In Italian communities across the United States, Italian-Americans — many with friends and relatives still living in the old country — are working the phones and keeping close watch on coverage of Wednesday's disastrous earthquake in central Italy.
"I was there two days ago," said Stefan Marchese, a musician and teacher in Boston whose parents and many other relatives still live in the region.
"They felt it. They felt the shock," Marchese told New England Cable News. "Of course they are scared. Maybe they will sleep a few nights in a car because they are afraid to go back in the houses."
As for himself, "the feeling to be far away — it makes you nervous, because you don't know what to do," he said.
The Italian flag was flying at half-staff outside the Italian Athletic Club in Washington Square Park, the heart of San Francisco's Italian community. The club has been in contact with the Italian Embassy and is donating proceeds from a spaghetti-and-meatball benefit dinner Tuesday night to relief organizations.
"Everybody loves Italy, and when something like that happens, we're all one," Joe Marotto, the club's president, told NBC Bay Area.

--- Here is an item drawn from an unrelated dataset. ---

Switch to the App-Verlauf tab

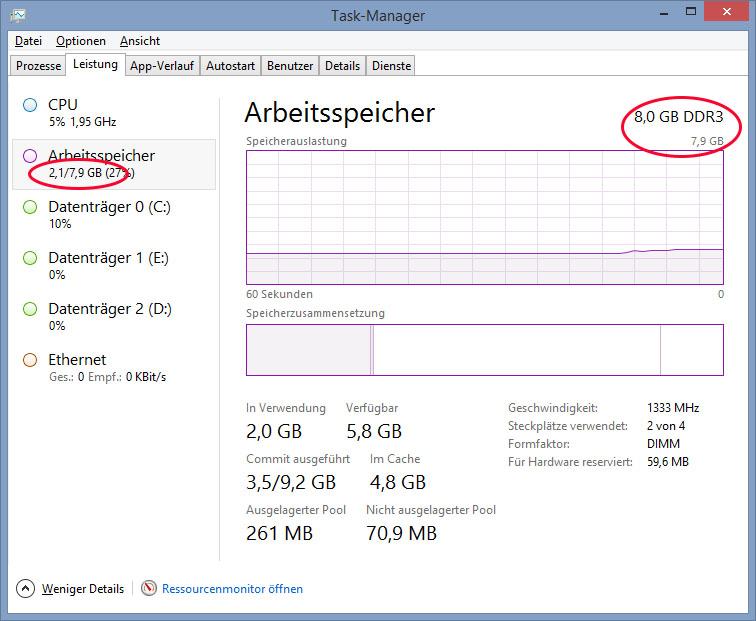click(161, 66)
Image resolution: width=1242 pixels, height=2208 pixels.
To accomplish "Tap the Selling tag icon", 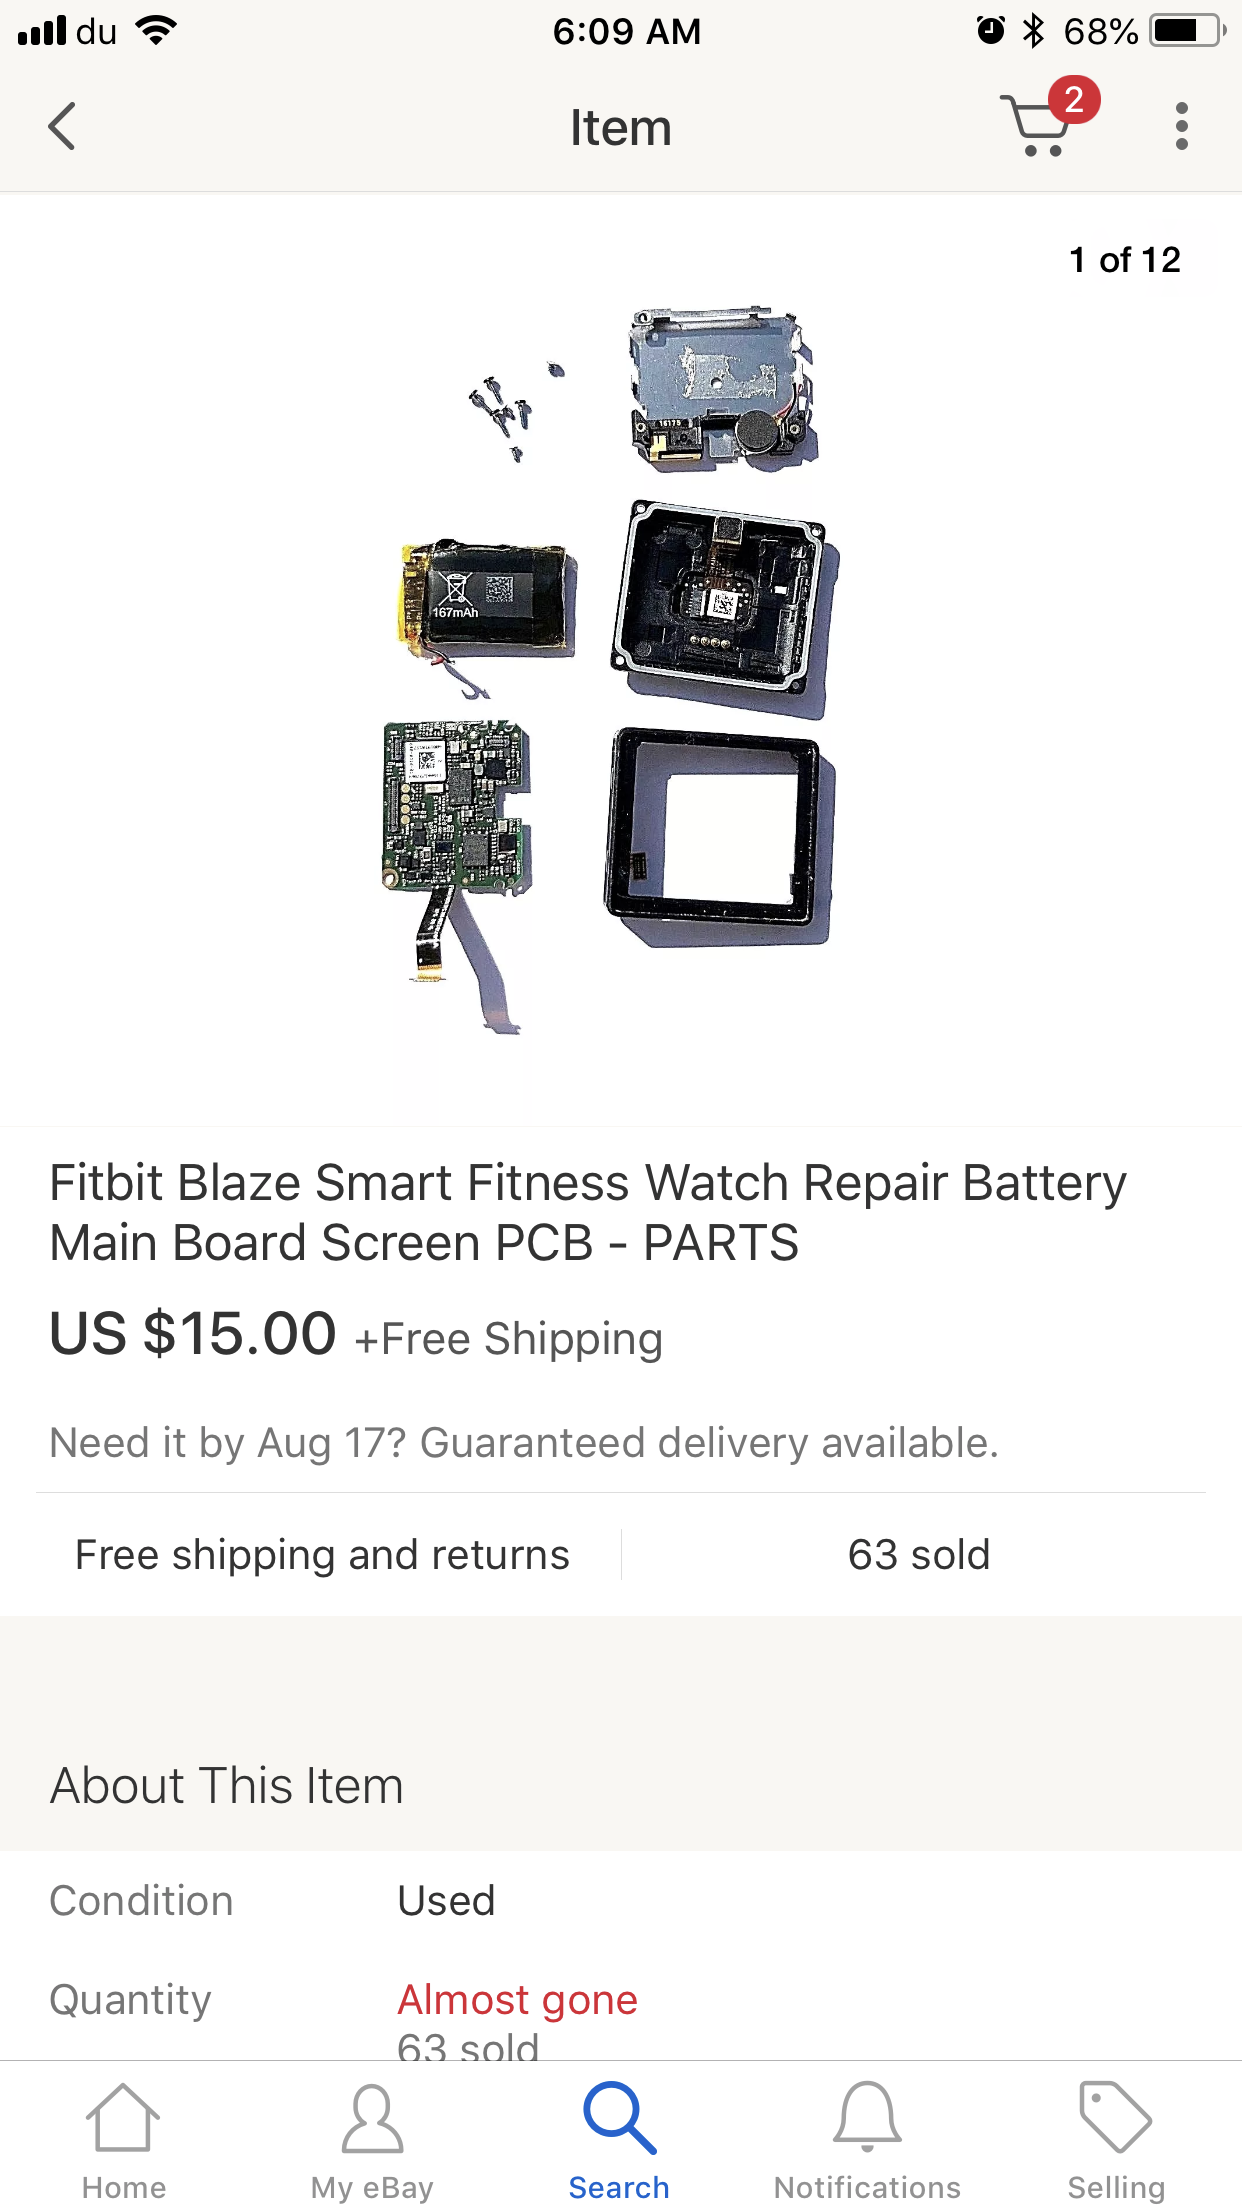I will (1116, 2118).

The Columbus Italian Club in Ohio launched its own fundraising drive, hoping to funnel thousands of dollars to rescue efforts.
"Unfortunately, a lot of the small towns in Italy — if you've ever been to them, their houses are hundreds and hundreds of years old before there was any kind of earthquake protections, and they just crumble," Bill DeMora, the club's chairman, told NBC station WCMH of Columbus.
"They're going to run out of beds," he said. "They're going to run out of medicine [and] bandages, and they're already out of blood."
Vincenzo Gismondi, whose father immigrated to Florida and started Arturo's Ristorante in Boca Raton, Fla., said he was horrified by the thought of "those things crushing on top of you."
"It must be devastating for families, anyone with children, especially," said Gismondi, who runs his father's restaurant with his wife and five daughters.
Gismondi told NBC station WPTV of West Palm Beach, Fla., that he visited Amatrice — one of the cities hardest hit by Wednesday's 6.2-magnitude earthquake — nearly every summer as a child.
"It's way up on this hill — a beautiful medieval, old town," said Gismondi, much of whose family still lives about two hours south of the city; he said they're safe.
Gismondi makes a point of serving Amatrice's signature dish, pasta all'Amatriciana, at Arturo's. He fell in love with it during frequent visits to the famous old Hotel Roma on the city's main street — half of which is now rubble.
The pork jowl-tomato-cheese specialty "meant a lot to us," he said. "As a restaurateur, it was truly authentic."
As Americans so closely tied to one of the world's premier culinary traditions, Italian restaurant owners, in particular, are mobilizing.
In New York, home to the one of the country's largest Italian community, Ribalta has added pasta all'Amatriciana to its menu.
It's quite a change for the Greenwich Village pizzeria, which is famed for its traditional Neapolitan cuisine. But through the end of September, it's serving up the dish and donating $4 from every plate it sells to earthquake relief.
"This is a moment to step up and do something," co-owner Rosario Procino — whose son is in Italy — told NBC New York. (His son's OK, Procino said).
Alfonso Piscane, chef at Civico 1845 in San Diego's Little Italy neighborhood, is also featuring pasta all'Amatriciana to help raise money. He's donating 100 percent of the sales of the dish.
"We are a big family. It's something in Italy we grow up with, because all the families are very big," Piscane, who grew up on Italy's Amalfi Coast, told NBC San Diego.
"In front of this big tragedy [is] when we really show the best part of us. We show our big heart," he said. "But to be honest with you, it doesn't matter where you come from. We all feel like we need to do something to help in the way we can."